## What you will do
Reproduce the listing verbatim from the line containing "How do I perform: Select" to the line containing "click(x=103, y=61)", both included, and omit the pictures from your answer.

## Data supplied
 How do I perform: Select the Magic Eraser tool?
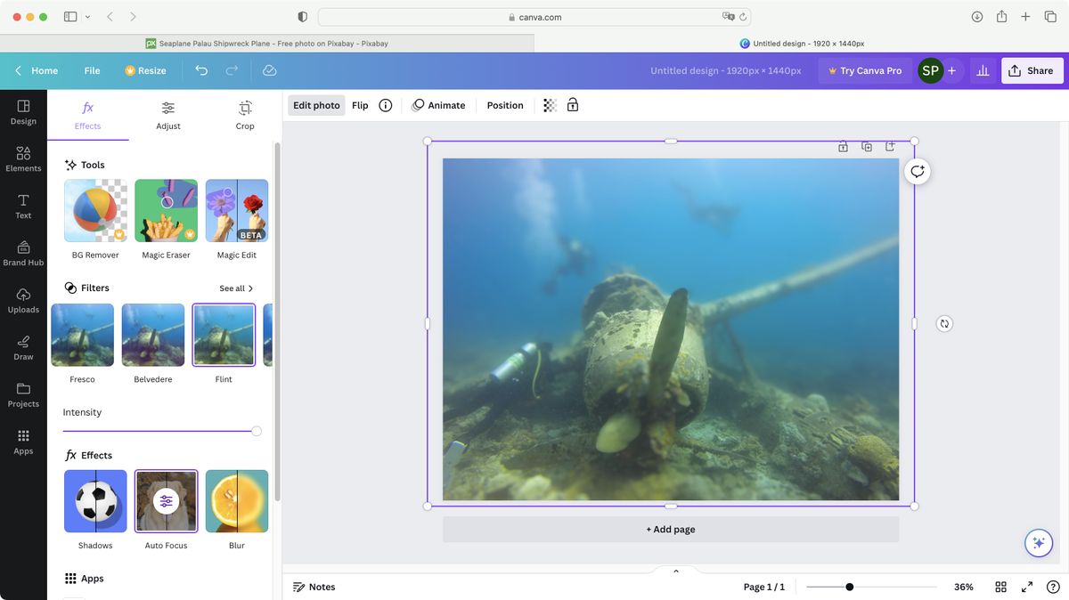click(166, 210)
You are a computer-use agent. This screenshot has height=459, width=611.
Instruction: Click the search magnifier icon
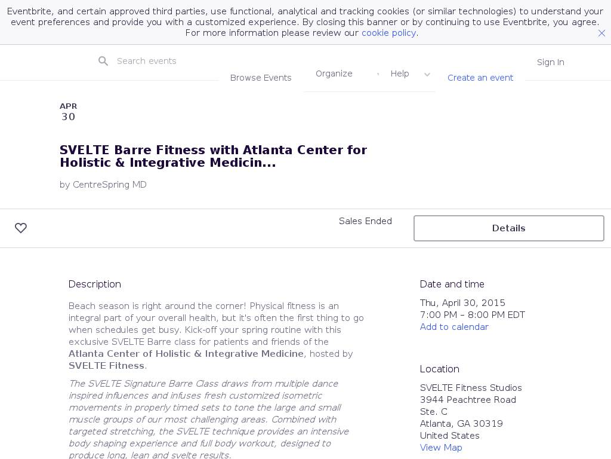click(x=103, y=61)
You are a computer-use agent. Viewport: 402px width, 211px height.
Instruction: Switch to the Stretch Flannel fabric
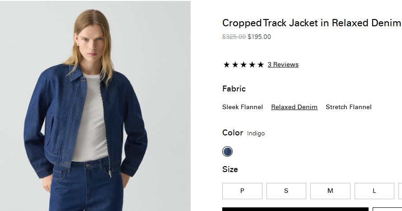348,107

---

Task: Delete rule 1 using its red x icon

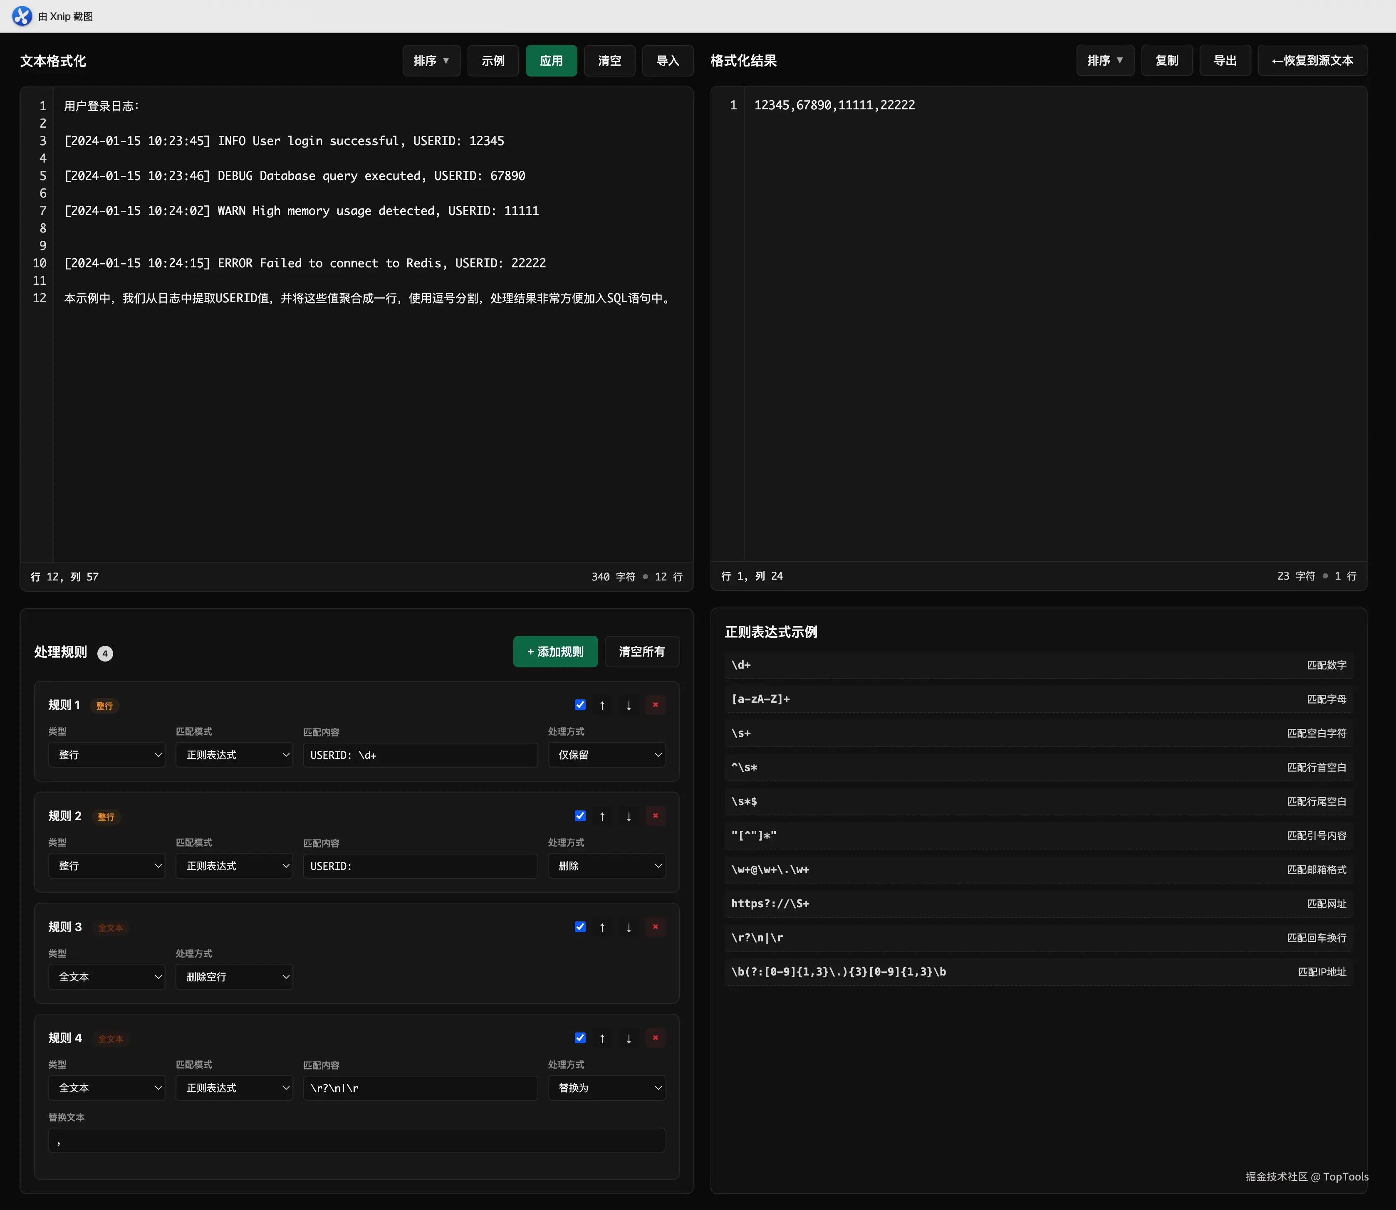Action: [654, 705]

## Full output
 How do I perform: Select the Magic Eraser tool?
click(166, 210)
You are a computer-use agent. This screenshot has height=459, width=611.
Instruction: Click the search magnifier icon
click(x=103, y=61)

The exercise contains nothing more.